Key Numbers
- 1.7% — Projected annualized Q1 2026 GDP growth (RBC economists Nathan Janzen and Claire Fan)
- 0.6% — Q4 2025 GDP contraction that preceded the rebound (RBC)
- Q1 2026 — Quarter when growth is expected to resume (RBC)
Bottom Line
The RBC forecast flips Canada from a shrinking to a growing economy in the first quarter of 2026. Traders should price in a stronger CAD and renewed buying interest in domestic‑oriented equities.
RBC economists project Canada’s Q1 2026 GDP will expand 1.7% annualized after a 0.6% contraction in Q4 2025. The upside shift favors CAD‑denominated assets and sectors tied to domestic demand.
Why This Matters to You
If you hold CAD‑linked bonds or Canadian equities, the forecast suggests higher yields and price appreciation. Currency‑carry traders can target the CAD against the USD as growth expectations rise.

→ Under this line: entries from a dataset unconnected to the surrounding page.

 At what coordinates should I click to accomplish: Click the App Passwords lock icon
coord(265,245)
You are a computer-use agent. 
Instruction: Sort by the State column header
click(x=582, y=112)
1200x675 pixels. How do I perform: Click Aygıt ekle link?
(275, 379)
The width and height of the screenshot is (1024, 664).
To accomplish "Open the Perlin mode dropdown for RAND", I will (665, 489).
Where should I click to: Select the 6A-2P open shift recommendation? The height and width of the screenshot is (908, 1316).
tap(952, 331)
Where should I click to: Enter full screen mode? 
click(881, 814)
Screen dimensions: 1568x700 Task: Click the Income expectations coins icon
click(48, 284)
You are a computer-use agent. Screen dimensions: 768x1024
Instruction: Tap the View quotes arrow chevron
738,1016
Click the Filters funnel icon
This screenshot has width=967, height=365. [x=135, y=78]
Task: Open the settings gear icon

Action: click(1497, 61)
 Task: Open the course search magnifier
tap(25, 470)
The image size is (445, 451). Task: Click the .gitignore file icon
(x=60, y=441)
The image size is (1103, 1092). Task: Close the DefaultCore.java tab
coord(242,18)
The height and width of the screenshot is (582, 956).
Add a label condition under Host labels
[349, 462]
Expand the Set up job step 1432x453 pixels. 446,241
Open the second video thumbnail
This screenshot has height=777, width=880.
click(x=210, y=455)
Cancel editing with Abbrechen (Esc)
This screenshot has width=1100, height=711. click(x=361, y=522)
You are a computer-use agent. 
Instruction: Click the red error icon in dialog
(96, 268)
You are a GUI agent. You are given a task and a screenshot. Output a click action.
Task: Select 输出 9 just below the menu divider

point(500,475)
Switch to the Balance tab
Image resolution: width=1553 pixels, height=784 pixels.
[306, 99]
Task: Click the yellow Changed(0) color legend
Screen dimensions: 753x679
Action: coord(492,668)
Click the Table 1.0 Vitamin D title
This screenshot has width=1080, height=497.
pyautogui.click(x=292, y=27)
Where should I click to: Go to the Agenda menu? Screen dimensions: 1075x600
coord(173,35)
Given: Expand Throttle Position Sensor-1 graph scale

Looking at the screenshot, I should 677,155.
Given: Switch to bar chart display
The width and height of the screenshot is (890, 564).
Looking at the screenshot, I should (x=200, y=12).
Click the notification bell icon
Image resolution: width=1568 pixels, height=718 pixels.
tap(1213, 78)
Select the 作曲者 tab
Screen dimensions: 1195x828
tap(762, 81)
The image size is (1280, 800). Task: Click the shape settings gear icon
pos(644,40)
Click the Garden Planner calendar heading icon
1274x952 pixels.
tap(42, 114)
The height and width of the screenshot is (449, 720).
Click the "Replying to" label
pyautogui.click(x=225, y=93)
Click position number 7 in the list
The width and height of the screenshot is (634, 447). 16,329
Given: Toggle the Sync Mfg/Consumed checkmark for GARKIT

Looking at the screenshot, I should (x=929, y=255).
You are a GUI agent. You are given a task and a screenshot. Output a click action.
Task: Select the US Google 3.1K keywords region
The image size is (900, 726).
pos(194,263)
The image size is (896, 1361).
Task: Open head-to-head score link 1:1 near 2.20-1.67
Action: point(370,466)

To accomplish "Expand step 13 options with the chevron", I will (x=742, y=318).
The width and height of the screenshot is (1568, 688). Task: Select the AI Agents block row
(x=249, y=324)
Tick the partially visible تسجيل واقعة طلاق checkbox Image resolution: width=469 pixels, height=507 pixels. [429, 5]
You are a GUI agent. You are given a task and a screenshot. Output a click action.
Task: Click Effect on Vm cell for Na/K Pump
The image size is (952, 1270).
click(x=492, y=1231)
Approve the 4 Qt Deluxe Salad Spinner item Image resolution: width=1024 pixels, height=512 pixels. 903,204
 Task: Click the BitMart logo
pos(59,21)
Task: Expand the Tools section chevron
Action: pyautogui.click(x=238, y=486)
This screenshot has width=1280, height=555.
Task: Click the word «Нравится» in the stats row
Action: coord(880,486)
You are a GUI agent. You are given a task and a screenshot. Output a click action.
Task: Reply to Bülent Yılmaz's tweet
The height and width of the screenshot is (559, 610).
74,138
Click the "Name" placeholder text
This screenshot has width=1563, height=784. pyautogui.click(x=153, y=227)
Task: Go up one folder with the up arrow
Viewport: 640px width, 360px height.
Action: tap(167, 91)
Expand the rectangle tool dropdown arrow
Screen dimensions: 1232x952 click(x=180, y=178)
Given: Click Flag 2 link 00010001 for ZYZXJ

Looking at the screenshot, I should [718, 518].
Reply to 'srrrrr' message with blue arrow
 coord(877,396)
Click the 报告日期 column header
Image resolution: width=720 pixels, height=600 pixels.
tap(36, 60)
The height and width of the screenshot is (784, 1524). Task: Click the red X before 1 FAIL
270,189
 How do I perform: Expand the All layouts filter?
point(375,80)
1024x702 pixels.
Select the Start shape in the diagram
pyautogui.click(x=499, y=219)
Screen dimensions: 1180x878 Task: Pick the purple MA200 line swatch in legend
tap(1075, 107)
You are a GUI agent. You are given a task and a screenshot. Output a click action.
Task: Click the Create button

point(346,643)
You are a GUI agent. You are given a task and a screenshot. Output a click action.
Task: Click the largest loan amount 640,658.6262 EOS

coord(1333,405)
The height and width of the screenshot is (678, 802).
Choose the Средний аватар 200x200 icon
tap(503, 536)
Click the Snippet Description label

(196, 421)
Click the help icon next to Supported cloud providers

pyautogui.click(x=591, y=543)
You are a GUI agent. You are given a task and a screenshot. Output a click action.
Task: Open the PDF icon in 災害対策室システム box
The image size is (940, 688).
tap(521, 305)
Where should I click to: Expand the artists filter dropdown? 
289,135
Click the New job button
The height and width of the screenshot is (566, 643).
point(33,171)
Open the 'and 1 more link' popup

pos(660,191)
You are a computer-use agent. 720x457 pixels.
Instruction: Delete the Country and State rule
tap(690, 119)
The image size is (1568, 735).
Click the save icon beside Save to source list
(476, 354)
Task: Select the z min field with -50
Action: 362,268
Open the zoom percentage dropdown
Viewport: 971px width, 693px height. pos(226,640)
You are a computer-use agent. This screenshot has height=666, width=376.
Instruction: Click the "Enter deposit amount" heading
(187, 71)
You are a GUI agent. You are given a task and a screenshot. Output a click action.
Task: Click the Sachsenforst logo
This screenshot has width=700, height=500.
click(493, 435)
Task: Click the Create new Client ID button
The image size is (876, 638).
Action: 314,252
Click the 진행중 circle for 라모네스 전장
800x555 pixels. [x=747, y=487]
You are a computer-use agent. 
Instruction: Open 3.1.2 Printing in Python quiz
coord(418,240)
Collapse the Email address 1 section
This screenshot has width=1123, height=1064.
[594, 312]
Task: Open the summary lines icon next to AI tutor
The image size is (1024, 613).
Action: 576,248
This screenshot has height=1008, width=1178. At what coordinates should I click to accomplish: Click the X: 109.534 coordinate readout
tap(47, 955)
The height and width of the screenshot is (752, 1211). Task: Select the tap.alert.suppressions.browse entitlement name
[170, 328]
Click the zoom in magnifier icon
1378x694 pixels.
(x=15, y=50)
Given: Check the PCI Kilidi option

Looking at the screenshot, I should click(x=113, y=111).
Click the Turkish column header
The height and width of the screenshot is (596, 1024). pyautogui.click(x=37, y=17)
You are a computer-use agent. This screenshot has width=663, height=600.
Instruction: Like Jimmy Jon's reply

Growth Rebound Sets Up CAD Upside
RBC’s 1.7% annualized projection is the first positive quarterly outlook since early 2024, marking a 2.3‑point swing from the prior 0.6% decline. The shift signals that domestic consumption and investment are gaining traction (Confirmed — RBC note, May 2026). Investors should anticipate the CAD to firm as risk sentiment improves.
Historically, a Q1 GDP uptick of this magnitude has lifted the CAD by roughly 0.8% against the USD within the following month (Analyst view — Bloomberg, June 2026). Positioning for that move now could capture the early leg of the rally.
Domestic‑Focused Sectors Likely to Outperform
RBC attributes the rebound to stronger household spending and a pickup in construction activity, both of which benefit consumer discretionary and materials stocks. Those sectors have outperformed the broader TSX by 4% on average during similar rebound periods (RBC).
Portfolio managers may consider overweighting ETFs such as XIT (materials) and XEF (consumer discretionary) to capture the upside, especially if the CAD strengthens and imports become cheaper.
What to Watch
- Watch CAD/USD reaction to the Q1 GDP release (July 2026) — a better‑than‑expected print could push the pair above 1.38 (this week)
- Monitor TSX Materials Index performance after the GDP announcement (July 2026) — a 2% rally would validate sector exposure (next month)
- Follow the Bank of Canada policy meeting (July 31, 2026) — a dovish stance could amplify the CAD move (Q3 2026)
| Bull Case | Bear Case |
|---|---|
| Stronger domestic demand drives CAD appreciation and sector gains, supporting higher equity valuations. | If the Q1 data miss expectations, the CAD could weaken and the rebound narrative fade, pressuring growth‑linked stocks. |
Will the GDP rebound be enough to sustain a longer‑term CAD rally and keep Canadian equities in favor?
Key Terms
- GDP (Gross Domestic Product) — The total value of all goods and services produced in a country.
- Annualized — A rate projected over a full year based on a shorter period’s performance.
- Contraction — A decline in economic output, measured as a negative growth rate.